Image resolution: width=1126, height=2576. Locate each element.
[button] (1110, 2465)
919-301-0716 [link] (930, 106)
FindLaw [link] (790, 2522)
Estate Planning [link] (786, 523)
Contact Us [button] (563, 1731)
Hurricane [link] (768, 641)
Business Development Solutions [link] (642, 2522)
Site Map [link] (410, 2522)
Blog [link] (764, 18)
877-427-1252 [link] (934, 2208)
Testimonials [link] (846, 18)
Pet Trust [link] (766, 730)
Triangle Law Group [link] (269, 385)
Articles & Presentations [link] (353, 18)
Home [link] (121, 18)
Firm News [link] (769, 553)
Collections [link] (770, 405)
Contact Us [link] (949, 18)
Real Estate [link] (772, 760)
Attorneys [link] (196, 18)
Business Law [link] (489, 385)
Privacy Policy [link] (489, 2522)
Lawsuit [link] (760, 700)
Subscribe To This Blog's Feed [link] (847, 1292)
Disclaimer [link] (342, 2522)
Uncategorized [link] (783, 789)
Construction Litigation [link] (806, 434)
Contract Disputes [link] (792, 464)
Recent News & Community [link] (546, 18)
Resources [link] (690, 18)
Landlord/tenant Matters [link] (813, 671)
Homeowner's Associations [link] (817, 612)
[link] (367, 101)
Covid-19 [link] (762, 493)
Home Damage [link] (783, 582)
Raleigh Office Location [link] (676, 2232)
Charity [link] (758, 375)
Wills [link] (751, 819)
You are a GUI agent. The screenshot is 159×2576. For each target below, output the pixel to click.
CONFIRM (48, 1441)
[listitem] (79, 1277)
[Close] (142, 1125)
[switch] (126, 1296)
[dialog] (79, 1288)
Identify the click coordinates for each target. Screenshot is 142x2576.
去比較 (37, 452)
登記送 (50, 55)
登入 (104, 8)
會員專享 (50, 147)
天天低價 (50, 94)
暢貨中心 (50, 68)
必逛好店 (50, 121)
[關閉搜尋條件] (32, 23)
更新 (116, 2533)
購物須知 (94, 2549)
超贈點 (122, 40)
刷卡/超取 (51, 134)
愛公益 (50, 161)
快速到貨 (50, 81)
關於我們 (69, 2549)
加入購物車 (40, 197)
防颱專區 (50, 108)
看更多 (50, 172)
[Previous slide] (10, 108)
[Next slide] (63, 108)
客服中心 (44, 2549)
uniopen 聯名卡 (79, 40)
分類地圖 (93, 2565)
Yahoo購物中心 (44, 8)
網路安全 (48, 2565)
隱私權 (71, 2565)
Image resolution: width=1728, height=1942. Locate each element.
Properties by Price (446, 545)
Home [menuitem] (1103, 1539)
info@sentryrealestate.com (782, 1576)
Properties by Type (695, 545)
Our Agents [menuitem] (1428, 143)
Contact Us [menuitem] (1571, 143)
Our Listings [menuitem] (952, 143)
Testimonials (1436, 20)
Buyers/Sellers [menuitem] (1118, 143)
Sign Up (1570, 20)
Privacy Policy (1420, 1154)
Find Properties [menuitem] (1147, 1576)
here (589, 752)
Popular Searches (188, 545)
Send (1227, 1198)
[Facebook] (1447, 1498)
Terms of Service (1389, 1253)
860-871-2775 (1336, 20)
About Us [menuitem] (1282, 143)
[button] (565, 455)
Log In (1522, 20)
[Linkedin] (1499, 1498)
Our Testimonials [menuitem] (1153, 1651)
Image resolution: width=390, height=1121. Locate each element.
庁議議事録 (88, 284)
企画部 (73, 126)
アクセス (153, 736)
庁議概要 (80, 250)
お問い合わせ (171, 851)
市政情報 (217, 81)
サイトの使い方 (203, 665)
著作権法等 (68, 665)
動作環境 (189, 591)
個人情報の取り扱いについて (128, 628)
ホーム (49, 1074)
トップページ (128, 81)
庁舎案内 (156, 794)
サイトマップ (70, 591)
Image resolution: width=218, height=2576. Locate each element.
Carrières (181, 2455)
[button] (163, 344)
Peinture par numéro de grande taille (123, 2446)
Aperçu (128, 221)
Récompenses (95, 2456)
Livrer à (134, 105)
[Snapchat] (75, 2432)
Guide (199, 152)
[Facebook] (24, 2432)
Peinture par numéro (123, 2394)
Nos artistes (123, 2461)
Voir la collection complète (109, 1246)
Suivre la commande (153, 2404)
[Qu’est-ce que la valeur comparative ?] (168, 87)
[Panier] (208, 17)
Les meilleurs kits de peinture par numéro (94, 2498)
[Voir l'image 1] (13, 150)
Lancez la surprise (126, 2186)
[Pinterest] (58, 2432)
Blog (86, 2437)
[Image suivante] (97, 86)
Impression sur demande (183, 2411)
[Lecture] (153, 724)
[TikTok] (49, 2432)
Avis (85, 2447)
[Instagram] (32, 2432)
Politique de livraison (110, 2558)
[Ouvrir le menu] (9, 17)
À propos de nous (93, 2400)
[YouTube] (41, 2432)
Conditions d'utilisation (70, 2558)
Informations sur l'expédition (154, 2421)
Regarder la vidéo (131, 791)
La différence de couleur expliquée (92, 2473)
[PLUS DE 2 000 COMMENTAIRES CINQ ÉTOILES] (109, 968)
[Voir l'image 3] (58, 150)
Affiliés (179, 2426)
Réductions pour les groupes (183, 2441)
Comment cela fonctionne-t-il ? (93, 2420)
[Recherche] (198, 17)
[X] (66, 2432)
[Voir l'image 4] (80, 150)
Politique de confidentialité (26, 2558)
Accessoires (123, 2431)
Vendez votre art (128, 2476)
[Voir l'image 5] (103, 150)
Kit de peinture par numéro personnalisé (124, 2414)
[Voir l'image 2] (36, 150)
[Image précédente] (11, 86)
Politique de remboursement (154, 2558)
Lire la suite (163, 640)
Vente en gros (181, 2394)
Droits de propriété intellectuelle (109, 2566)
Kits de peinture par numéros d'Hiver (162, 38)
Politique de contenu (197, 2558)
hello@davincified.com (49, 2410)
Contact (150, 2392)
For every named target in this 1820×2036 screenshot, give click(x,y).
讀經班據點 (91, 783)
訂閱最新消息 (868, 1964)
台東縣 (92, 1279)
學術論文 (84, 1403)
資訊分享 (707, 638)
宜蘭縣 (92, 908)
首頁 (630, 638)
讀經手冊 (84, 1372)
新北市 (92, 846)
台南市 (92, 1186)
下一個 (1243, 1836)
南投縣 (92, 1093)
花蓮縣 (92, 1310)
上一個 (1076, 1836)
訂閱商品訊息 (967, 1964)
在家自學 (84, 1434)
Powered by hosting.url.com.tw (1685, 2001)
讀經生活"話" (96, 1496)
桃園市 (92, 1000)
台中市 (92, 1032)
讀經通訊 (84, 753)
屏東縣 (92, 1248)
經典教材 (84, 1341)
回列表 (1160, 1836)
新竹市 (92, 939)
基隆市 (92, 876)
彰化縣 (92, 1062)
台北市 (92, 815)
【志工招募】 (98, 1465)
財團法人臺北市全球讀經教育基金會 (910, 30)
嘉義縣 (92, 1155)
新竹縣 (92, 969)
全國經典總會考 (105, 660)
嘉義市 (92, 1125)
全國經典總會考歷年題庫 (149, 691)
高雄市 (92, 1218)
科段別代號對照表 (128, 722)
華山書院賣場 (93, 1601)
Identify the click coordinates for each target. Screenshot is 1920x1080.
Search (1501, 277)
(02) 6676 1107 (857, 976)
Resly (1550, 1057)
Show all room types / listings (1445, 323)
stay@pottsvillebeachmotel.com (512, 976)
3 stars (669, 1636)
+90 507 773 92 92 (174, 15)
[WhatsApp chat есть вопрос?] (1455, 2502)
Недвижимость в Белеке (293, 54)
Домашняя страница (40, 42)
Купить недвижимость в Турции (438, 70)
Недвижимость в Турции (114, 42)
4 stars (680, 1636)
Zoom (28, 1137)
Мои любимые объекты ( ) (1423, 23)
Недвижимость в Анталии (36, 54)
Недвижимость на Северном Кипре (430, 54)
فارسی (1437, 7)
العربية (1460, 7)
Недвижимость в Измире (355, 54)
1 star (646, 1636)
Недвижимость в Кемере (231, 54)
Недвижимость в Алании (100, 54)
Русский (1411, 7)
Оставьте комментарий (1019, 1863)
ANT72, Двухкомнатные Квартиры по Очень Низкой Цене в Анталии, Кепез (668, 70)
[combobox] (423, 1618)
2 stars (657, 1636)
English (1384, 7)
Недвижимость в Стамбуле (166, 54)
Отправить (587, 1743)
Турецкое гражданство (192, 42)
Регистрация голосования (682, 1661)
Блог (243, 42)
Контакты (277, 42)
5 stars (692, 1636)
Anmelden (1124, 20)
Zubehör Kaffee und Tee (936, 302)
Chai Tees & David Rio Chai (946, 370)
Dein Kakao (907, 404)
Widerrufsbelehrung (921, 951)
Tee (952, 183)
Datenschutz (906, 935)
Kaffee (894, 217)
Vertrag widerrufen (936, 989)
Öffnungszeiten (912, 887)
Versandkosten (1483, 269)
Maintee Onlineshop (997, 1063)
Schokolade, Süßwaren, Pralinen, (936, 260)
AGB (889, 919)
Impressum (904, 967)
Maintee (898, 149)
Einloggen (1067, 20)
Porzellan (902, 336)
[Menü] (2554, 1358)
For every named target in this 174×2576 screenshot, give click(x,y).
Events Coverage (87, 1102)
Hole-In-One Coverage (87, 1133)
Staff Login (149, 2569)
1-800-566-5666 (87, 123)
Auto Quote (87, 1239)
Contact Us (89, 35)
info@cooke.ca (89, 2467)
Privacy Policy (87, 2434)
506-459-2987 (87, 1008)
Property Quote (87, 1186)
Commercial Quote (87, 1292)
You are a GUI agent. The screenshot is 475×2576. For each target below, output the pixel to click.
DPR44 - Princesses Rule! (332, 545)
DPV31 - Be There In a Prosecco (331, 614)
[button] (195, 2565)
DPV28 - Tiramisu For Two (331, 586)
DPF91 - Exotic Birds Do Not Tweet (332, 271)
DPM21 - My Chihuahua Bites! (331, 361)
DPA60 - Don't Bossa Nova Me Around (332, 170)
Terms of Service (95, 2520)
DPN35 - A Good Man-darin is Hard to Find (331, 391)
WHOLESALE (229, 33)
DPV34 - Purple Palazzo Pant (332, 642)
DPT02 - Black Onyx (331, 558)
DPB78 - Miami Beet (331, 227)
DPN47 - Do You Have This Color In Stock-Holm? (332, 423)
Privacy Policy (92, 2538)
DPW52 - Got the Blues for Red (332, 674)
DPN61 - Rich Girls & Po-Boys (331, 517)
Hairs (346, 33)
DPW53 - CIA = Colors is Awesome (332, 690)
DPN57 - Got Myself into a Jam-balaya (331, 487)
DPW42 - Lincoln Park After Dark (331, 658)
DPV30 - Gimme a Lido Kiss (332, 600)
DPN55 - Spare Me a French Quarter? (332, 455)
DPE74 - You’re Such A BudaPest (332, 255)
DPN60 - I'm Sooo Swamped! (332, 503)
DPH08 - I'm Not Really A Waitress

──────────────────────────────

> [Problem to solve]
Leave out every line above except those from the line with "[Panier] (208, 17)" up to and including the line with "Screenshot is 1920x1080.", and copy those exactly.

> [Solution for this problem]
[Panier] (208, 17)
Les meilleurs kits de peinture par numéro (94, 2498)
[Voir l'image 1] (13, 150)
Lancez la surprise (126, 2186)
[Pinterest] (58, 2432)
Blog (86, 2437)
[Image suivante] (97, 86)
Impression sur demande (183, 2411)
[Lecture] (153, 724)
[TikTok] (49, 2432)
Avis (85, 2447)
[Instagram] (32, 2432)
Politique de livraison (110, 2558)
[Ouvrir le menu] (9, 17)
À propos de nous (93, 2400)
[YouTube] (41, 2432)
Conditions d'utilisation (70, 2558)
Informations sur l'expédition (154, 2421)
Regarder la vidéo (131, 791)
La différence de couleur expliquée (92, 2473)
[PLUS DE 2 000 COMMENTAIRES CINQ ÉTOILES] (109, 968)
[Voir l'image 3] (58, 150)
Affiliés (179, 2426)
Réductions pour les groupes (183, 2441)
Comment cela fonctionne-t-il ? (93, 2420)
[Recherche] (198, 17)
[X] (66, 2432)
[Voir l'image 4] (80, 150)
Politique de confidentialité (26, 2558)
Accessoires (123, 2431)
Vendez votre art (128, 2476)
[Voir l'image 5] (103, 150)
Kit de peinture par numéro personnalisé (124, 2414)
[Voir l'image 2] (36, 150)
[Image précédente] (11, 86)
Politique de remboursement (154, 2558)
Lire la suite (163, 640)
Vente en gros (181, 2394)
Droits de propriété intellectuelle (109, 2566)
Kits de peinture par numéros d'Hiver (162, 38)
Politique de contenu (197, 2558)
hello@davincified.com (49, 2410)
Contact (150, 2392)
For every named target in this 1820×2036 screenshot, give click(x,y).
讀經班據點 (91, 783)
訂閱最新消息 (868, 1964)
台東縣 (92, 1279)
學術論文 (84, 1403)
資訊分享 (707, 638)
宜蘭縣 (92, 908)
首頁 (630, 638)
讀經手冊 (84, 1372)
新北市 (92, 846)
台南市 (92, 1186)
下一個 (1243, 1836)
南投縣 (92, 1093)
花蓮縣 (92, 1310)
上一個 (1076, 1836)
訂閱商品訊息 (967, 1964)
在家自學 (84, 1434)
Powered by hosting.url.com.tw (1685, 2001)
讀經生活"話" (96, 1496)
桃園市 (92, 1000)
台中市 (92, 1032)
讀經通訊 (84, 753)
屏東縣 (92, 1248)
經典教材 (84, 1341)
回列表 (1160, 1836)
新竹市 (92, 939)
基隆市 (92, 876)
彰化縣 (92, 1062)
台北市 (92, 815)
【志工招募】 (98, 1465)
財團法人臺北市全球讀經教育基金會 (910, 30)
嘉義縣 (92, 1155)
新竹縣 (92, 969)
全國經典總會考 (105, 660)
嘉義市 (92, 1125)
全國經典總會考歷年題庫 (149, 691)
高雄市 (92, 1218)
科段別代號對照表 (128, 722)
華山書院賣場 (93, 1601)
Identify the click coordinates for each target. Screenshot is 1920x1080.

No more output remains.